• **Exercise directions**
Repeat precisely, and only, the lines between the line containing "Midstate Trail (255, 1255)" and the end of the listing below, both ends included.

[[ Provided entries open ]]

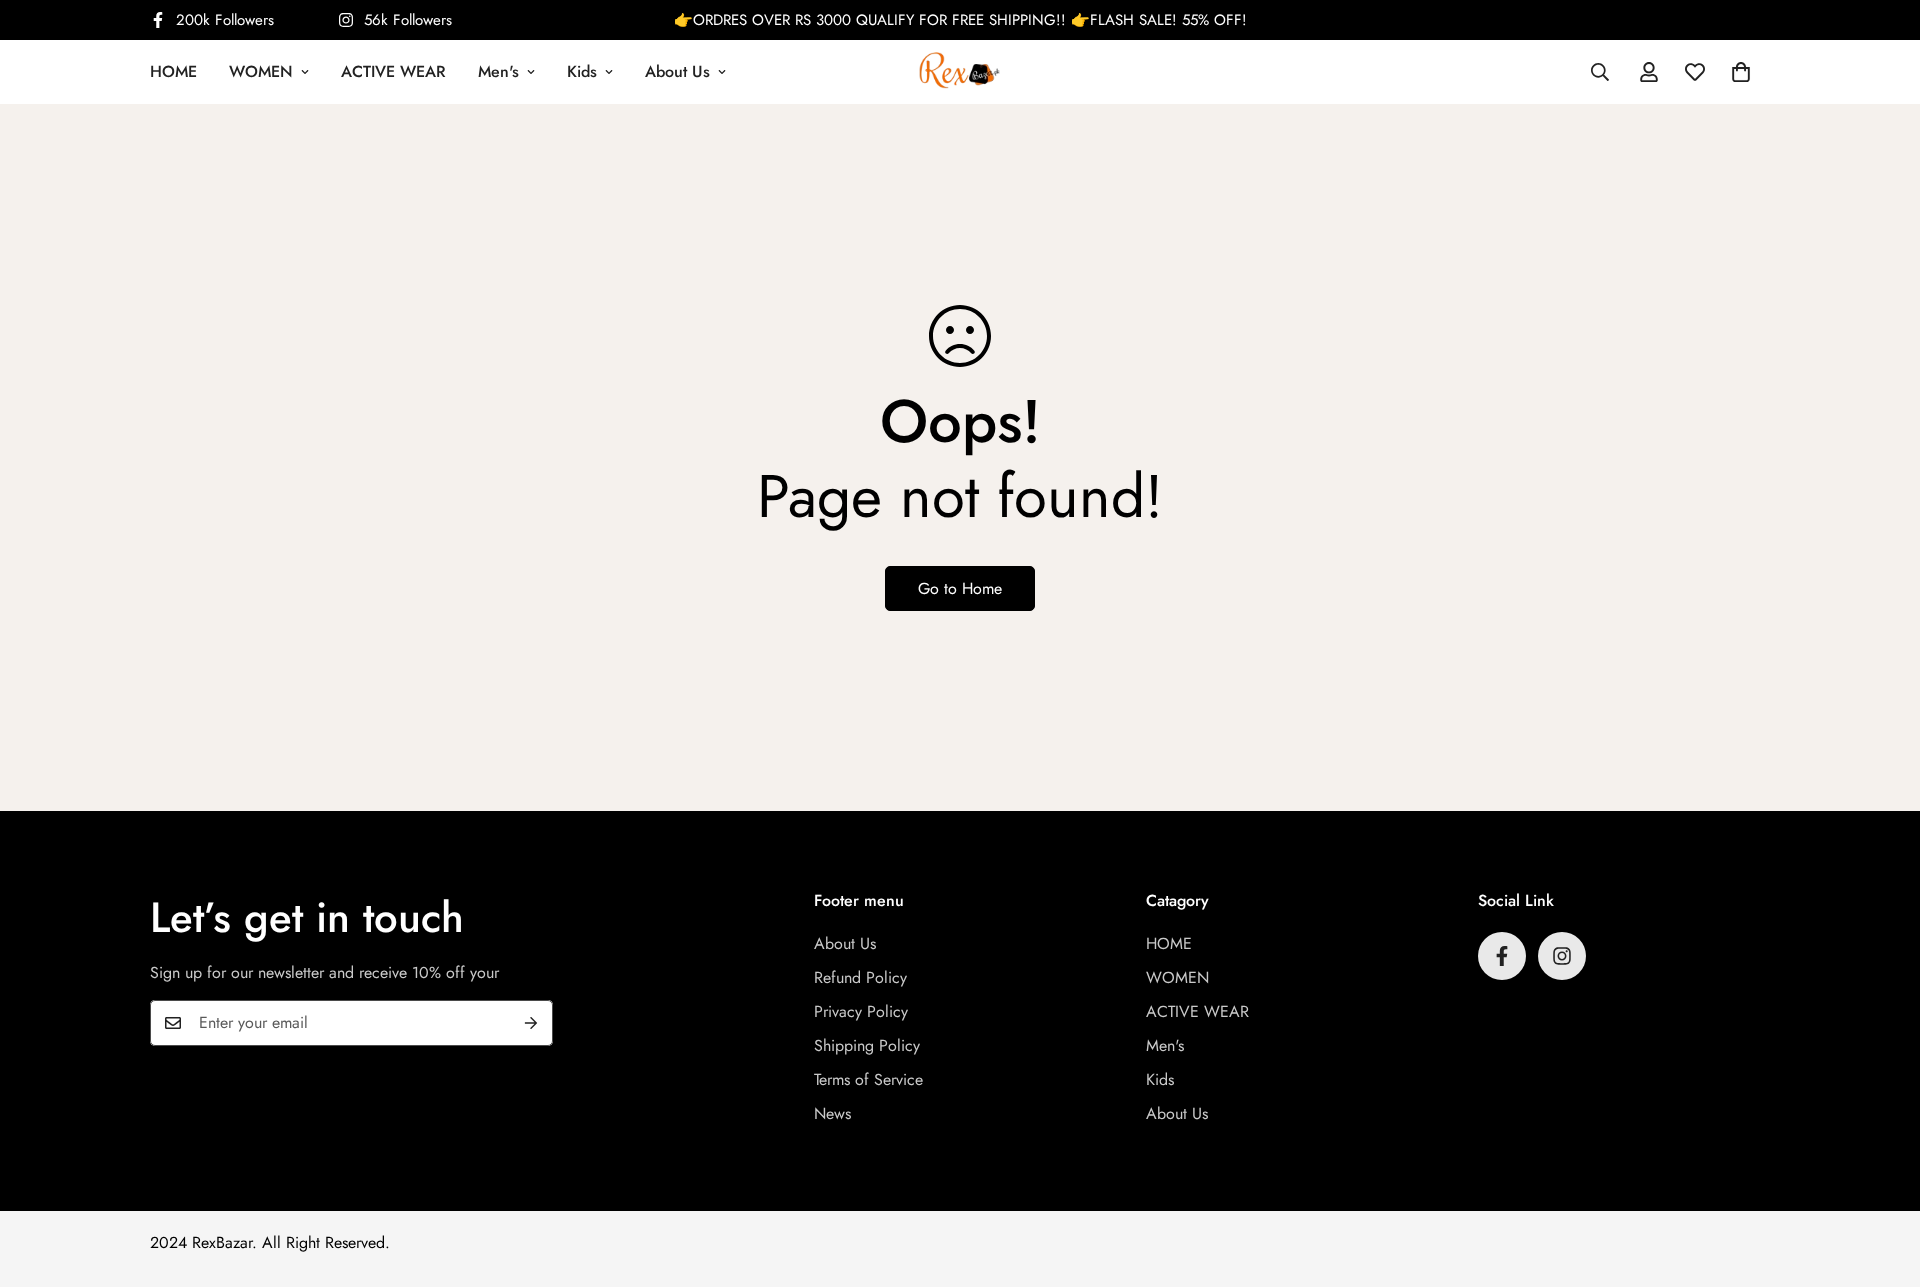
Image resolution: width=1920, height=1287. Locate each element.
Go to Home (960, 588)
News (832, 1113)
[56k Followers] (1562, 956)
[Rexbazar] (959, 71)
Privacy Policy (861, 1011)
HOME (173, 71)
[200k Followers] (1502, 956)
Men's (498, 71)
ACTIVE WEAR (393, 71)
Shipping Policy (867, 1045)
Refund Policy (860, 977)
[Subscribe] (531, 1023)
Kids (582, 71)
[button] (1741, 72)
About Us (677, 71)
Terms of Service (868, 1079)
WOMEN (261, 71)
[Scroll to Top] (1881, 1178)
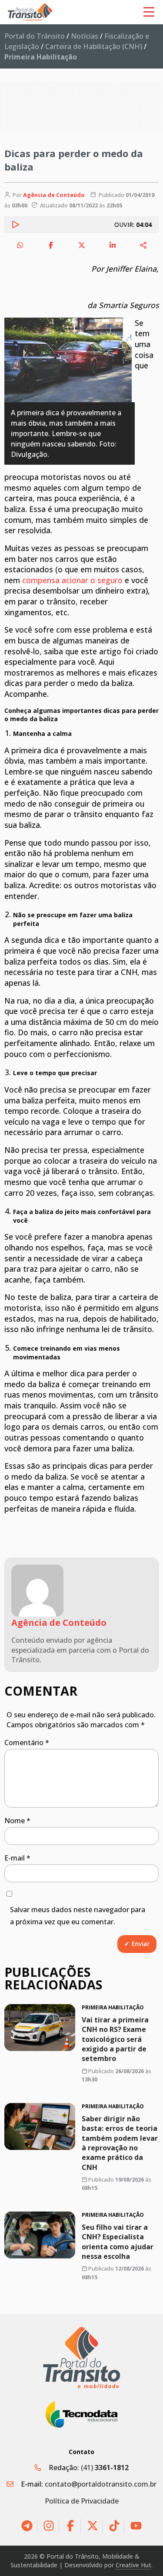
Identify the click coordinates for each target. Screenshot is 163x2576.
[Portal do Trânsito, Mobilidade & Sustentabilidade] (81, 2357)
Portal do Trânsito (34, 36)
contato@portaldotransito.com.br (100, 2484)
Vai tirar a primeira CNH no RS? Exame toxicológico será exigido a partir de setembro (115, 2039)
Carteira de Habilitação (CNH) (93, 46)
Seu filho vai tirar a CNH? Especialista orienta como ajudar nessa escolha (117, 2241)
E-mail (17, 1858)
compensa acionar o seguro (72, 580)
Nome (17, 1820)
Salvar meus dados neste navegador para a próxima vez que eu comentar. (77, 1916)
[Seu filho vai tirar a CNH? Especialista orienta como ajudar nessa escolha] (39, 2235)
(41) (105, 2467)
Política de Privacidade (82, 2501)
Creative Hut (133, 2565)
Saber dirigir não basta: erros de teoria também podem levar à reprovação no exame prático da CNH (120, 2143)
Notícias (84, 36)
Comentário (26, 1742)
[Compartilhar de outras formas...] (143, 245)
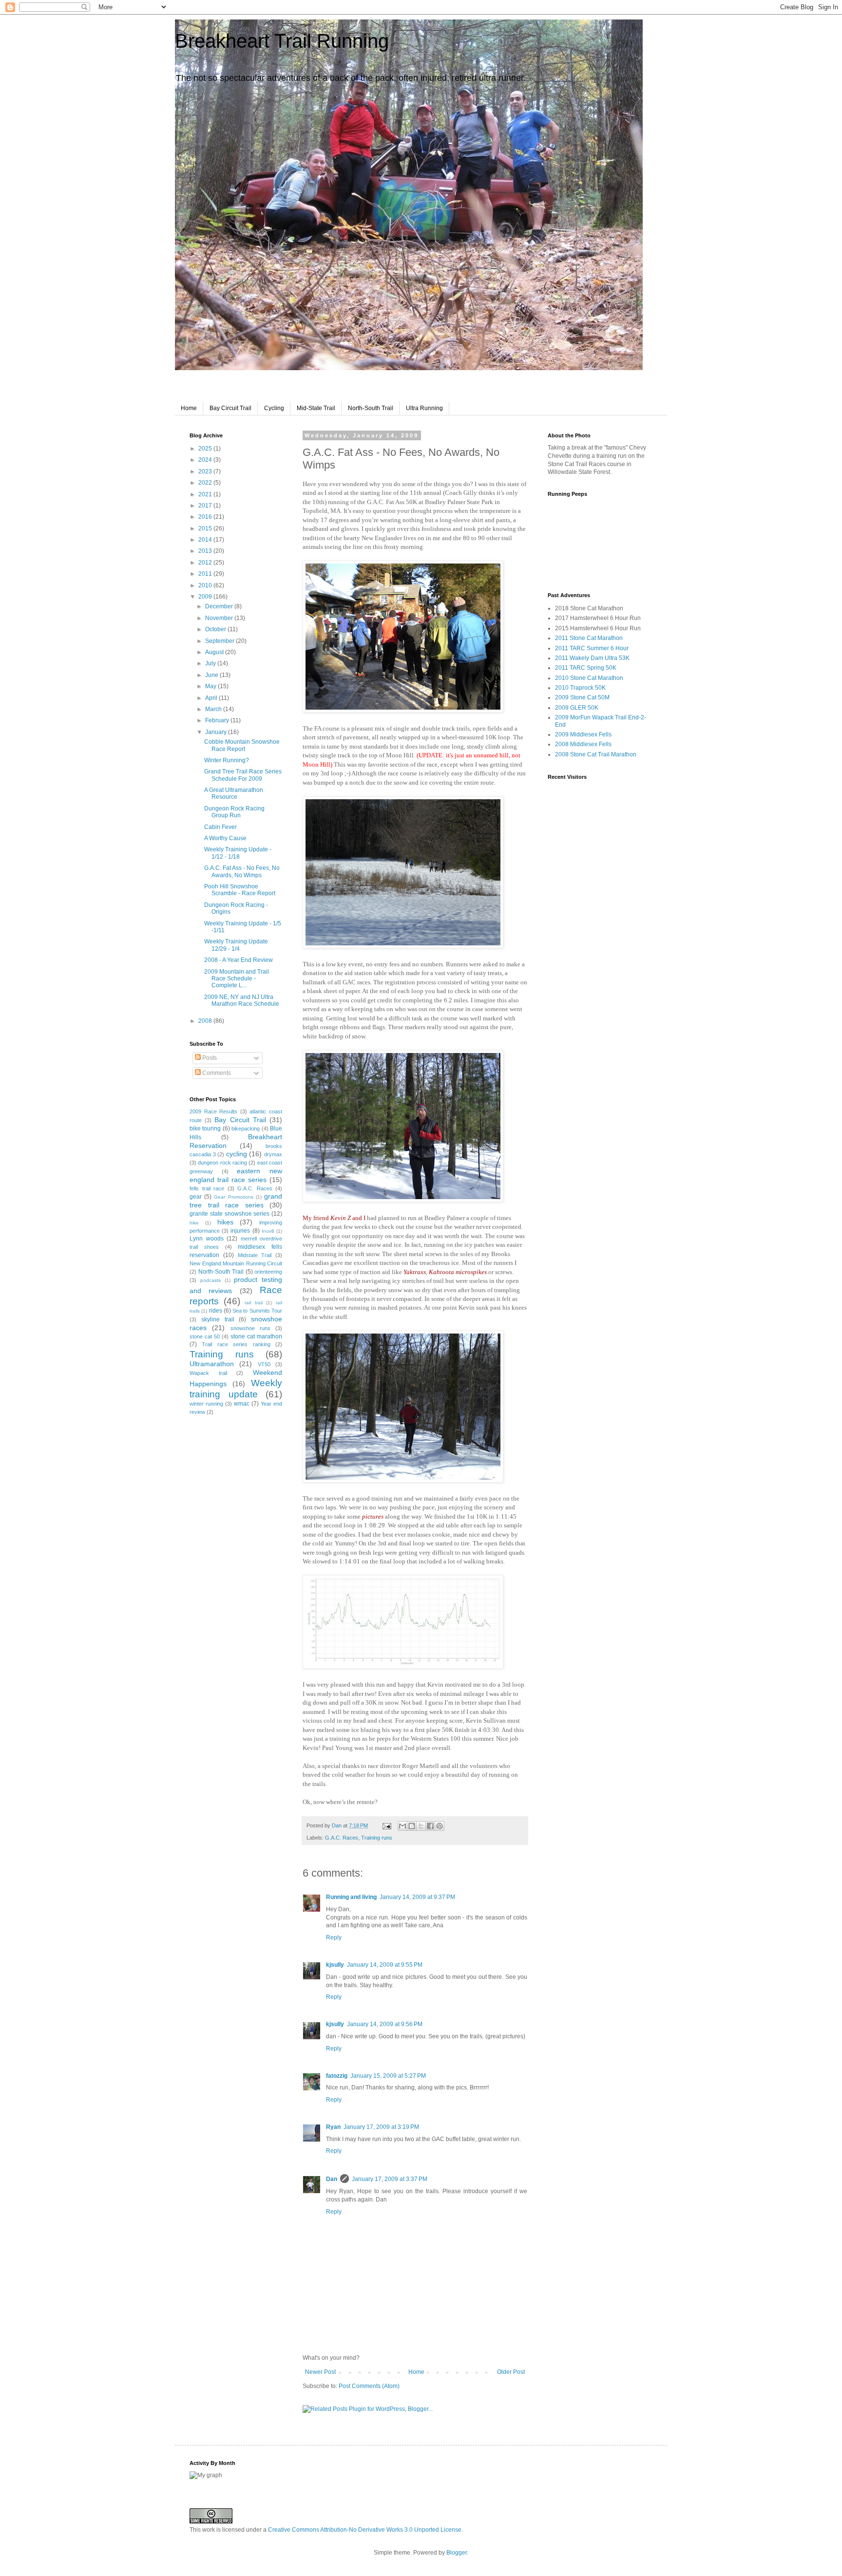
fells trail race (207, 1188)
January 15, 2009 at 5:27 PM (388, 2075)
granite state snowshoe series (229, 1213)
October (216, 629)
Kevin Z (340, 1218)
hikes (225, 1222)
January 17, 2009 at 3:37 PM (389, 2179)
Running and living (351, 1897)
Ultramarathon (212, 1364)
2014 (205, 539)
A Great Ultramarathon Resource (233, 793)
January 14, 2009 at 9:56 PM (384, 2024)
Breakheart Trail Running (282, 41)
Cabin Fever (220, 827)
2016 (205, 516)
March (214, 709)
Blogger (456, 2552)
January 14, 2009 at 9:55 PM (384, 1964)
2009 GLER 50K (576, 707)
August (215, 652)
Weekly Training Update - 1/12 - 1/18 (237, 853)
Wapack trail (208, 1373)
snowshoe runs (250, 1328)
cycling (236, 1154)
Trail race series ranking (236, 1344)
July (211, 663)
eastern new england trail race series (236, 1175)
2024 (205, 459)
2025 (205, 448)
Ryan (333, 2127)
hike (194, 1222)
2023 (205, 471)
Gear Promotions (233, 1197)
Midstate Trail (255, 1255)
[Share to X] (421, 1826)
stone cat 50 (205, 1336)
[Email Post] (386, 1825)
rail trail (254, 1302)
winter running (206, 1404)
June (212, 675)
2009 (205, 596)
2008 (205, 1020)
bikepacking (245, 1128)
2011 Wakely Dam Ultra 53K (592, 658)
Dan (337, 1825)
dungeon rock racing (222, 1163)
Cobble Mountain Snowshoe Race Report (242, 745)
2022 (205, 482)
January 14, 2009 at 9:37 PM (417, 1897)
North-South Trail (370, 408)
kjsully (335, 1964)
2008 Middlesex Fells (583, 744)
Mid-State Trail (316, 408)
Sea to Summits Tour (257, 1311)
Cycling (274, 408)
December (219, 606)
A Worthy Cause (225, 838)
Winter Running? (226, 760)
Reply (334, 1937)
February (217, 720)
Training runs (376, 1838)
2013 (205, 550)
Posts (209, 1057)
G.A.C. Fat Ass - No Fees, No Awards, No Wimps (242, 871)
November (219, 618)
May (211, 686)
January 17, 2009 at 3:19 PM (381, 2127)
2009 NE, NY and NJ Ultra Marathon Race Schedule (241, 1000)
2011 (205, 573)
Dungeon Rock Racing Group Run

[[ Provided entries closed ]]

• **Written reply**
Midstate Trail (255, 1255)
[Share to X] (421, 1826)
stone cat 50 (205, 1336)
[Email Post] (386, 1825)
rail trail (254, 1302)
winter running (206, 1404)
June (212, 675)
2009 (205, 596)
2008 (205, 1020)
bikepacking (245, 1128)
2011 Wakely Dam Ultra 53K (592, 658)
Dan (337, 1825)
dungeon rock racing (222, 1163)
Cobble Mountain Snowshoe Race Report (242, 745)
2022 (205, 482)
January 14, 2009 at 9:37 PM (417, 1897)
North-South Trail (370, 408)
kjsully (335, 1964)
2008 Middlesex Fells (583, 744)
Mid-State Trail (316, 408)
Sea to Summits Tour (257, 1311)
Cycling (274, 408)
December (219, 606)
A Worthy Cause (225, 838)
Winter Running? (226, 760)
Reply (334, 1937)
February (217, 720)
Training runs (376, 1838)
2013 (205, 550)
Posts (209, 1057)
G.A.C. Fat Ass - No Fees, No Awards, No Wimps (242, 871)
November (219, 618)
May (211, 686)
January 17, 2009 at 3:19 PM (381, 2127)
2009 NE, NY and NJ Ultra Marathon Race Schedule (241, 1000)
2011 (205, 573)
Dungeon Rock Racing Group Run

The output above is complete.